Goal: Quote the lines of the listing below exactly, starting with the line that contains "Screen dimensions: 1176x1020" and going on through the line that contains "Action: pos(266,513)".

Material provided:
.....

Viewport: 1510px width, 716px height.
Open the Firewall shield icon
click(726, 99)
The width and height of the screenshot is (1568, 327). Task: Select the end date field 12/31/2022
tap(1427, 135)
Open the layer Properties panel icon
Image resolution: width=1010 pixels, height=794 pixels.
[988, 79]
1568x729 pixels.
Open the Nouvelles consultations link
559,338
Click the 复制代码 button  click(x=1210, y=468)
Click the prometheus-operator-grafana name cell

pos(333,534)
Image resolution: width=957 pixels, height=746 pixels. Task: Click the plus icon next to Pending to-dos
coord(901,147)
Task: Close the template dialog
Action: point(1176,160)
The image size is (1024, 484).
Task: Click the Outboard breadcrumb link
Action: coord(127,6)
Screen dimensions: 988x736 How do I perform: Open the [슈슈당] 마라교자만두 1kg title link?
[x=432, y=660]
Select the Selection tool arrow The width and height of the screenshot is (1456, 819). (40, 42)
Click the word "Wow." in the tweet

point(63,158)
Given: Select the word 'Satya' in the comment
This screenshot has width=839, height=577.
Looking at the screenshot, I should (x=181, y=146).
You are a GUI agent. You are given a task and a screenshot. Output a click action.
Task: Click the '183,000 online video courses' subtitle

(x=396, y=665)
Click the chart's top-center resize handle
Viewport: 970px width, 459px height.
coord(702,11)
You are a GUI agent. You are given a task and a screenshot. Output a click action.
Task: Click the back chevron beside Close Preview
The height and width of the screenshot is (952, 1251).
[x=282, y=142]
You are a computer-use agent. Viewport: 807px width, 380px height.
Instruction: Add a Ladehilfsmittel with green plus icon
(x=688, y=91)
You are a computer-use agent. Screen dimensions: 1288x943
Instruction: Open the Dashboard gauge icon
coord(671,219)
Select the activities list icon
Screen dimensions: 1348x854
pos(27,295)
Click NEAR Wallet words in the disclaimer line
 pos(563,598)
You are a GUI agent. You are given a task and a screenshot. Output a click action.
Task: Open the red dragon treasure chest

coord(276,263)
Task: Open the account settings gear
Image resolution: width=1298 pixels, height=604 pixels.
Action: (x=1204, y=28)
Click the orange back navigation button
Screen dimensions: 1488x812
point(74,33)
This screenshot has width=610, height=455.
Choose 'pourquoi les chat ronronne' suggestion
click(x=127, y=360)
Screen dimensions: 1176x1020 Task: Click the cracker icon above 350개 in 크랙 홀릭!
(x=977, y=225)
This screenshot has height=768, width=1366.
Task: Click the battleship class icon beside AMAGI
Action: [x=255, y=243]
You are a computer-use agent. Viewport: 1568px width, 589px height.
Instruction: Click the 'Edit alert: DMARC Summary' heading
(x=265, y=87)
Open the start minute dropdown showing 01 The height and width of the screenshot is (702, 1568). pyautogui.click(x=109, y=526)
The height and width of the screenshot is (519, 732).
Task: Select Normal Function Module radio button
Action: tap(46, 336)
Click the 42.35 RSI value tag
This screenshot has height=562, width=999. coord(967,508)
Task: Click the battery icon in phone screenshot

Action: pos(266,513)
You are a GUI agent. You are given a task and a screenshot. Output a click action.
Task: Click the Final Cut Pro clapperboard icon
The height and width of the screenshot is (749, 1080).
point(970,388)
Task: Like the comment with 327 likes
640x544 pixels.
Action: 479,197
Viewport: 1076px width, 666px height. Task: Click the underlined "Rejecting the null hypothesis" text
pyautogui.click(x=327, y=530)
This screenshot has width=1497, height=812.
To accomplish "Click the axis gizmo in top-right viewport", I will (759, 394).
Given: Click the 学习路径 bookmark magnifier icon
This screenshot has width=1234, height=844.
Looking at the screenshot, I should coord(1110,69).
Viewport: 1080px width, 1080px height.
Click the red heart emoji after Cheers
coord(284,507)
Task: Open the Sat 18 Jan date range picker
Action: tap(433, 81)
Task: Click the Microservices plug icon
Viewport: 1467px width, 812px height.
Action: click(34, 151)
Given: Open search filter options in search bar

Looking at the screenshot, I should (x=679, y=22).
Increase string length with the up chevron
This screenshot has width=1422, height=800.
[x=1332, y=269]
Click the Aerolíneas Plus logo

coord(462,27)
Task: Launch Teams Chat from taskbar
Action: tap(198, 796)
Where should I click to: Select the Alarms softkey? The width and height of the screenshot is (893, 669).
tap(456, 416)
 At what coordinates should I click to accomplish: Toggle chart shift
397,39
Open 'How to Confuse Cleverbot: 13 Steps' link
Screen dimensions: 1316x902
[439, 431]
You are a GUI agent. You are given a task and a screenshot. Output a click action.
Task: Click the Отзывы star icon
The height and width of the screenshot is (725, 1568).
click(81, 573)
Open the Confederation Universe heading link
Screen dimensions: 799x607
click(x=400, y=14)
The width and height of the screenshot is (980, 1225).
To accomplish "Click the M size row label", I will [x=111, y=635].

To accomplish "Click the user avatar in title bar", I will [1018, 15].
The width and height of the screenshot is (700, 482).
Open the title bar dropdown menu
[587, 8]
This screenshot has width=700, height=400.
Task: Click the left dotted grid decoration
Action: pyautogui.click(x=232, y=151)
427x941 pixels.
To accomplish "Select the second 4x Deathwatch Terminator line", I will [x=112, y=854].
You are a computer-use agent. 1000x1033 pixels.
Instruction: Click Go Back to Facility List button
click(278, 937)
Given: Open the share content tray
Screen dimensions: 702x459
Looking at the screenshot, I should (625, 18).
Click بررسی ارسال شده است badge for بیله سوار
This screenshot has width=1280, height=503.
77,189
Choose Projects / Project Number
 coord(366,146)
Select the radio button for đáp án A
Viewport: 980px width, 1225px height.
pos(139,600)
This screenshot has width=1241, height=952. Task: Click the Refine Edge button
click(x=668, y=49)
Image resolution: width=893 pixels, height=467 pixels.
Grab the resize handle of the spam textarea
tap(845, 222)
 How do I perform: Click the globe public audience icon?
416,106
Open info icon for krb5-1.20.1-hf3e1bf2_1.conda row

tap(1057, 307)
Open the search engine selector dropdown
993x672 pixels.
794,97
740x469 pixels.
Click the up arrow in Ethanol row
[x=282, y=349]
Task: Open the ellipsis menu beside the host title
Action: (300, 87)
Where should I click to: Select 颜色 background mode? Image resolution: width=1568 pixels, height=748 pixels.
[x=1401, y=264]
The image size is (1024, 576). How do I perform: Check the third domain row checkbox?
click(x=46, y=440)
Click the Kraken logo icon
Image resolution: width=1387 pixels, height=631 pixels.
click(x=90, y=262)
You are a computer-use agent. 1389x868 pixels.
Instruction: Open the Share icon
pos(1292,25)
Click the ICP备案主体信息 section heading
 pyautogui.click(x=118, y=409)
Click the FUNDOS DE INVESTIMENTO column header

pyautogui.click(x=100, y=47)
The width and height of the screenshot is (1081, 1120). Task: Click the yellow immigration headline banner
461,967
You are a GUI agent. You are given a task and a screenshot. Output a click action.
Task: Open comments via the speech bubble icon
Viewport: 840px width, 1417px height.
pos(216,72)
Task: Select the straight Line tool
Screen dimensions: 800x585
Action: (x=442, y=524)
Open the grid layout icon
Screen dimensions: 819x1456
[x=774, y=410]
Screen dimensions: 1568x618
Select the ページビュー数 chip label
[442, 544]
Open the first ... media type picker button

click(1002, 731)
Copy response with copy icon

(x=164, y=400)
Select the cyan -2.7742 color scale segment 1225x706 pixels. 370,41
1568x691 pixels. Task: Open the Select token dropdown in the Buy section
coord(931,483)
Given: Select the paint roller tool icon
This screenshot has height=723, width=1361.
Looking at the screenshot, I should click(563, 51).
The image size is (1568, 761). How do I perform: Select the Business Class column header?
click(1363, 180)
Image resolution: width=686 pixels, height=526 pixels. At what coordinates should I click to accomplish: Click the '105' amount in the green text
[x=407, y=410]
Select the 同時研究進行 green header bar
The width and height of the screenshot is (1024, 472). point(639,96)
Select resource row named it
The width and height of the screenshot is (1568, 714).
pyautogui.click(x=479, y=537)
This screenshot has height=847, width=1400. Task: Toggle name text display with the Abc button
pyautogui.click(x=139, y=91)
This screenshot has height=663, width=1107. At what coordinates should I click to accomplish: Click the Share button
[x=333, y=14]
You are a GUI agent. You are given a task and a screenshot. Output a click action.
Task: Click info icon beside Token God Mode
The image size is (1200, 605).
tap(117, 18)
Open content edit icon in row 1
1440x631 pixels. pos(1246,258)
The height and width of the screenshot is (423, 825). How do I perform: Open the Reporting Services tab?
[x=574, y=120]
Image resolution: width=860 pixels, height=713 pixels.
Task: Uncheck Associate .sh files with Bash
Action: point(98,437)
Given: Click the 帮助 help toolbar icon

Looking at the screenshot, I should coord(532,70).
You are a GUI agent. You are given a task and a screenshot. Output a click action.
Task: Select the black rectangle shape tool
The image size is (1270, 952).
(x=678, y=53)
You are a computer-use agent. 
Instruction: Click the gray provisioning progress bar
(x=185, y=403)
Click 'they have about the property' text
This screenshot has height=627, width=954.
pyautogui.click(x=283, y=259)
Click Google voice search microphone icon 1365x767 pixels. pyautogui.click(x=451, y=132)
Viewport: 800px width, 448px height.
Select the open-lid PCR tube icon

.....

Response to this exercise:
Screen dimensions: 1176x1020 Task: Click the cracker icon above 350개 in 크랙 홀릭!
(x=977, y=225)
This screenshot has height=768, width=1366.
Task: Click the battleship class icon beside AMAGI
Action: [x=255, y=243]
You are a computer-use agent. Viewport: 1568px width, 589px height.
Instruction: Click the 'Edit alert: DMARC Summary' heading
(x=265, y=87)
Open the start minute dropdown showing 01 The height and width of the screenshot is (702, 1568). pyautogui.click(x=109, y=526)
The height and width of the screenshot is (519, 732).
Task: Select Normal Function Module radio button
Action: tap(46, 336)
Click the 42.35 RSI value tag
This screenshot has height=562, width=999. coord(967,508)
Task: Click the battery icon in phone screenshot

Action: pos(266,513)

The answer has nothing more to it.